"Do you think we would require stiffer background checks?" Cavuto asked RoJo.
“You know, no matter what you do, people fall through the cracks,” Johnson shot back. “You can’t identify all these problems. You can’t arrest somebody for a crime they haven’t committed yet. These are difficult issues.”
Reiterating his belief that the solution lies in “renewed faith” and “strong families, Johnson then quickly leaned into the latest right-wing moral panic.
“We stopped teaching values in so many of our schools. Now we’re teaching wokeness,” the senator fumed. “We’re indoctrinating our children with things like CRT, telling, you know, some children they’re not equal to others and they’re the cause of other people’s problems.”
Pushing back, Cavuto interjected: “But school shootings have been happening long before CRT.”
Undeterred, Johnson asserted that “CRT’s been going on under the radar for quite some time as well,” declaring that “wokeness” and “liberal indoctrination” have also been going on for a long time.
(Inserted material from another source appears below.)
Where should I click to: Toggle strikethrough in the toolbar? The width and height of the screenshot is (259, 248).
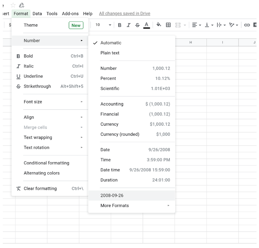(137, 25)
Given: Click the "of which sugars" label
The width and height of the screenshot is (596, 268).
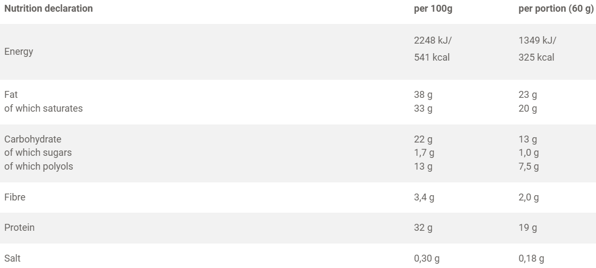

“This is a much larger issue than what a simple new gun law’s going to, it’s not going to solve it, it’s not going to solve it,” he concluded.
If I shared Wisconsin's senior senator's confidence that banning "wokeness" was going to solve our gun problem, and if I thought that Critical Race Theory had the slightest relevance to any of this, I'd be right RoJo's pushing for a return to teaching heterosexual white male supremacy.
But I don't.
Nor do I think that it's at all practical to post guards armed as if for World War III at every entrance to every school building, grocery store, hospital, movie theater, house of worship, fast food diner, office holiday party, and open-air garlic / music festival.